● Task goal
Can you write out the records word for word, from their start through the line containing "Looking at the image, I should click on (188, 62).", with both ends included and the pictures left out?

● Exercise data
= Beginning of Section =
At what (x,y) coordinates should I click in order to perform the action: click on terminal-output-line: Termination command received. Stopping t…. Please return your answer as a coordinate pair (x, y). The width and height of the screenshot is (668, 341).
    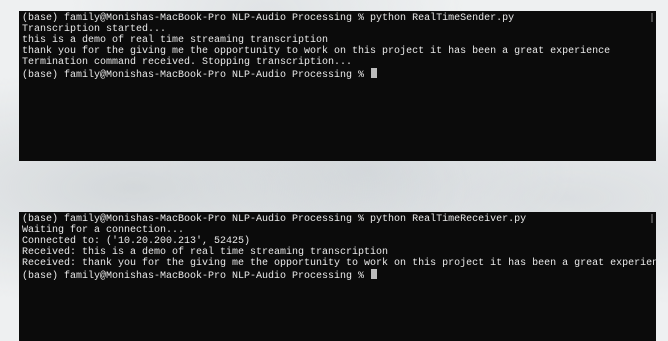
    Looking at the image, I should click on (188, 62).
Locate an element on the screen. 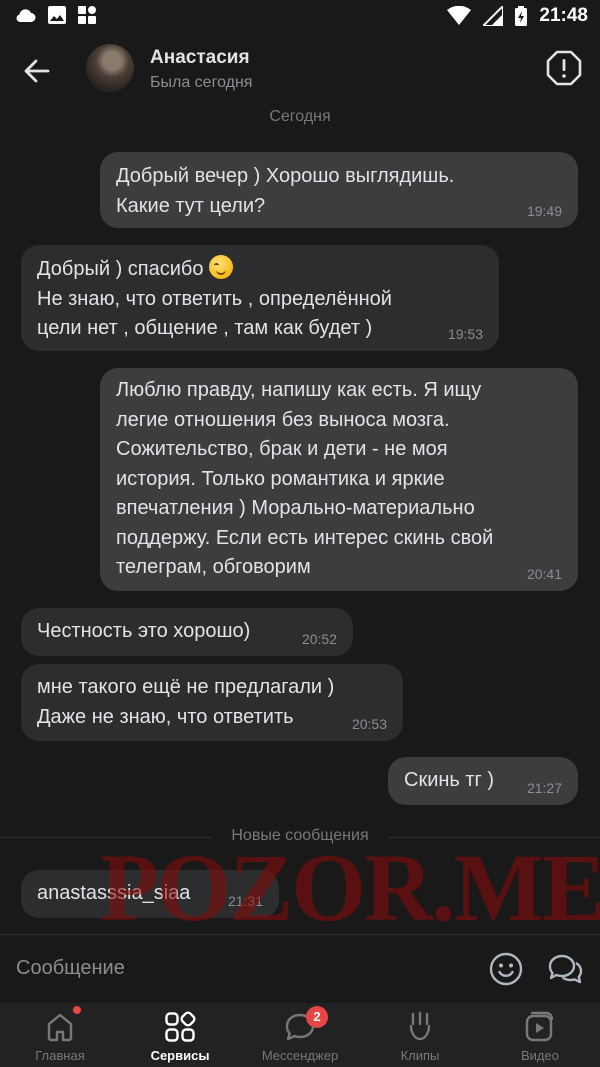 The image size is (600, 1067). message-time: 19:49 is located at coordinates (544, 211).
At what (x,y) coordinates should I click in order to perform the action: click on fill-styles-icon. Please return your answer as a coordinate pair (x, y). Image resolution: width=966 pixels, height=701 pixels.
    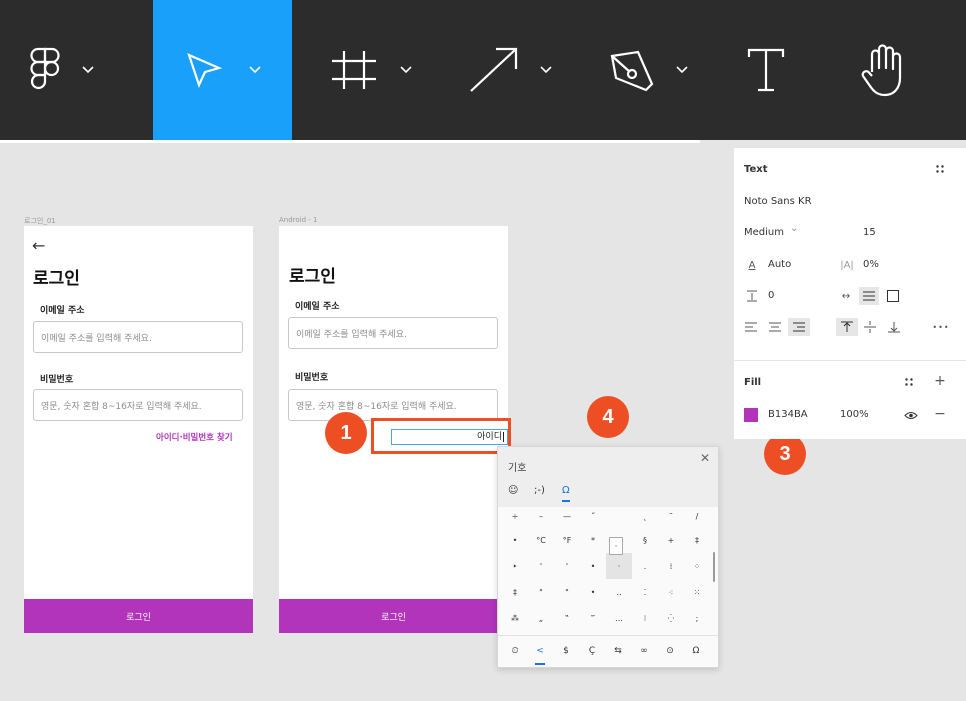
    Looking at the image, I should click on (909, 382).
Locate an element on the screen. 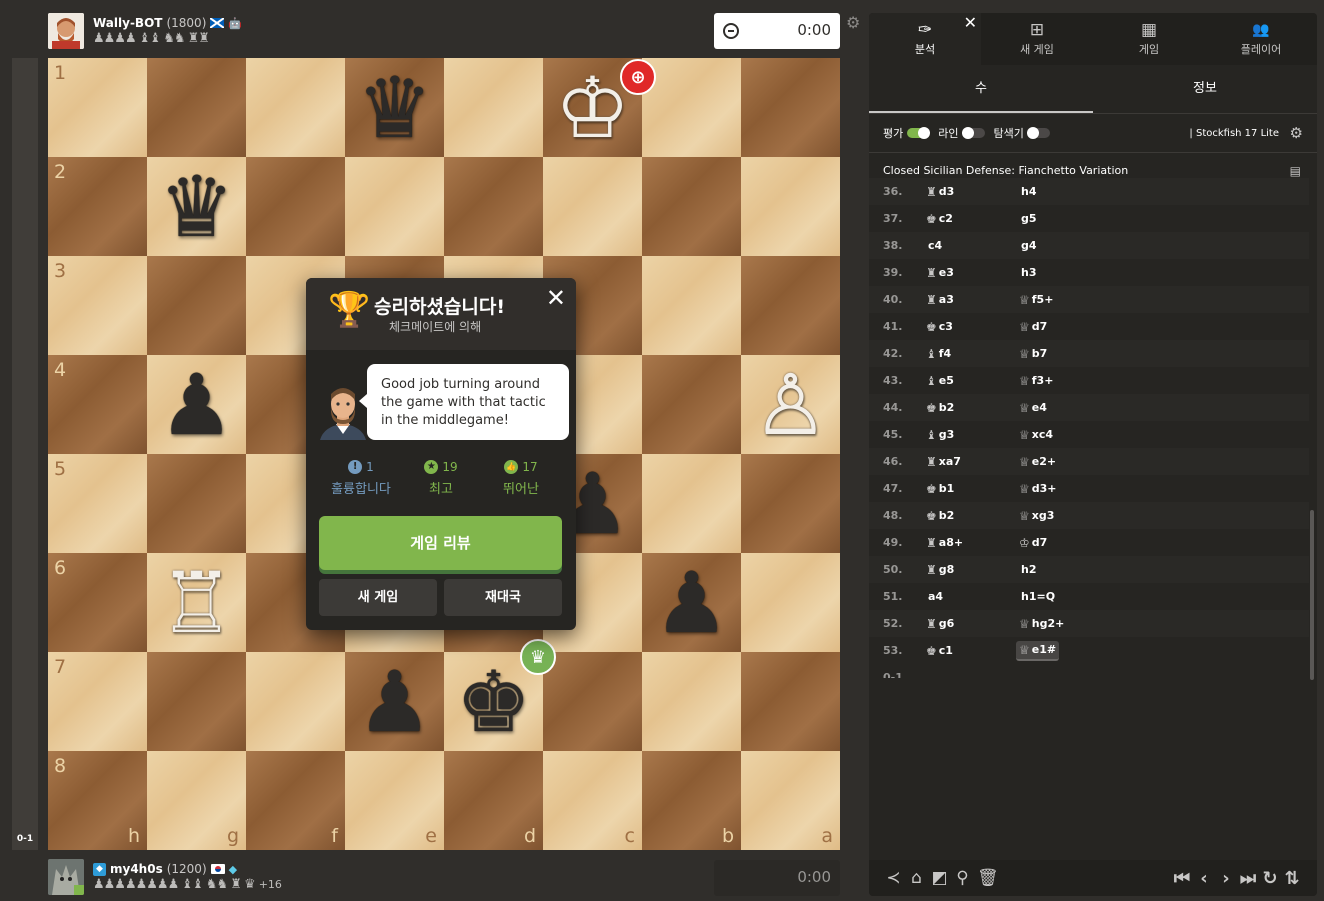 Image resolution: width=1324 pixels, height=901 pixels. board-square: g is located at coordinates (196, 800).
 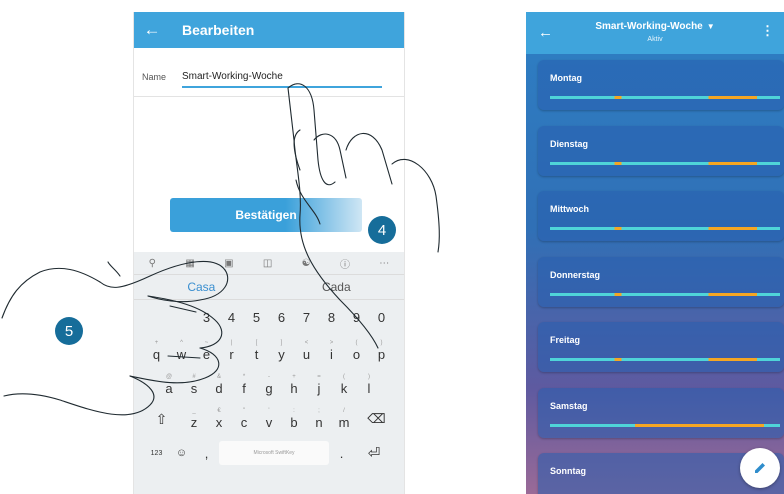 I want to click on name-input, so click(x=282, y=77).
= End of Section =
● Output of the exercise
At what (x,y) coordinates should I click in order to perform the action: click on terminal-output-line: Termination command received. Stopping t…. Please return your answer as a coordinate pair (x, y). The width and height of the screenshot is (668, 341).
    Looking at the image, I should click on (188, 62).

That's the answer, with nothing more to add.